Leveraging Tabular Transformers for AdvancedDetection of Data Exfiltration in DNS Traffic

Abstract Recent advancements in DNS protocols like DNS over HTTPS (DoH), DNS over TLS (DoT), and DNS over QUIC (DoQ) have enabled secure communications for enterprise networks through encrypted connections. While DoH supports secure communication on multiple platforms, malicious implementations can pose significant security risks, including evasion of monitoring, malware communication, and data exfiltration. This study aims to address the security challenges posed by malicious implementations of DNS over HTTPS (DoH) by developing a robust classification model that can differentiate between benign and malicious DoH traffic.
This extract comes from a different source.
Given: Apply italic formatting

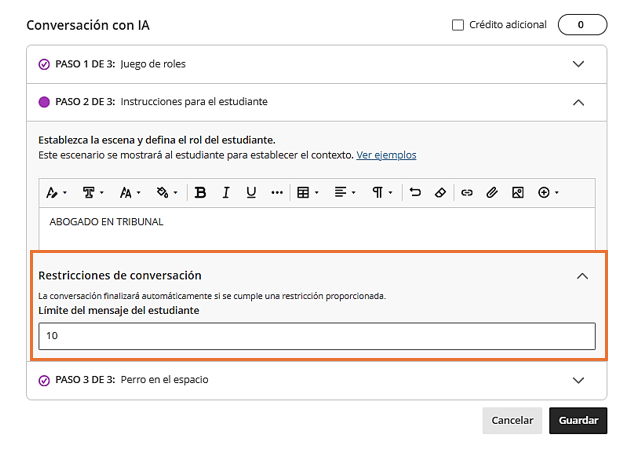Looking at the screenshot, I should click(226, 192).
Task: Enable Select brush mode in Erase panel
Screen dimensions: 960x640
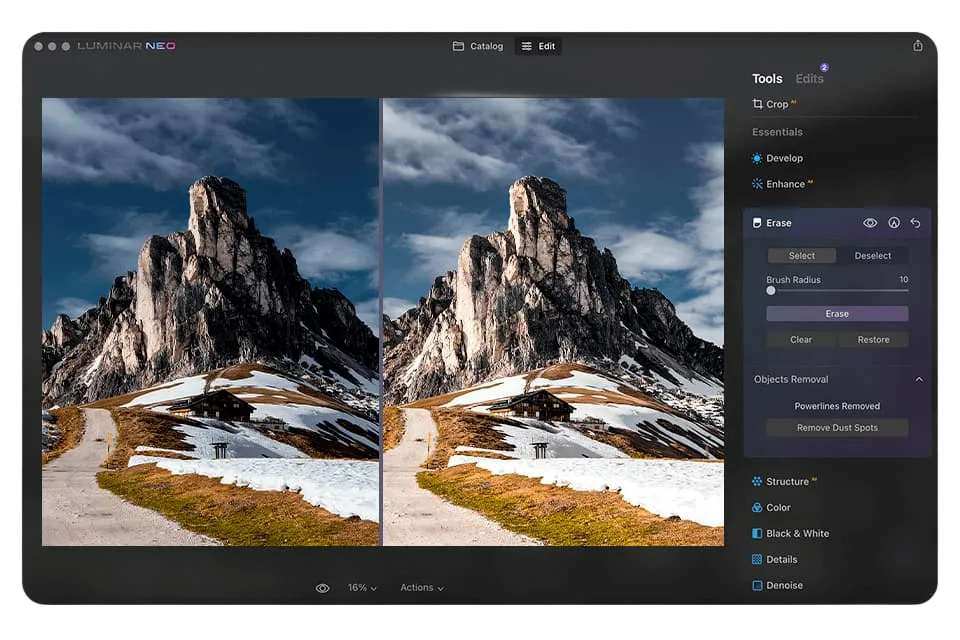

We propose a novel model based on the TabTransformer architecture, utilizing self-attention mechanisms. This model transforms network capture features into latent representations, allowing for the effective categorization of DoH traffic. The model is specifically designed to enhance the detection of DNS data exfiltration attacks, particularly those arising from misconfigurations in DNS servers. The performance of the proposed TabTransformer-based attention model is evaluated using the BCCC-CIC-Bell-DNS-2024 dataset. Results demonstrate a significant improvement in the accuracy of classifying DoH traffic as malicious or benign, highlighting the efficacy of embedding generation and attention techniques in enhancing detection capabilities. Our findings show that using the TabTransformer model can significantly improve the monitoring and classification of malicious DoH traffic, reducing security threats in enterprise networks.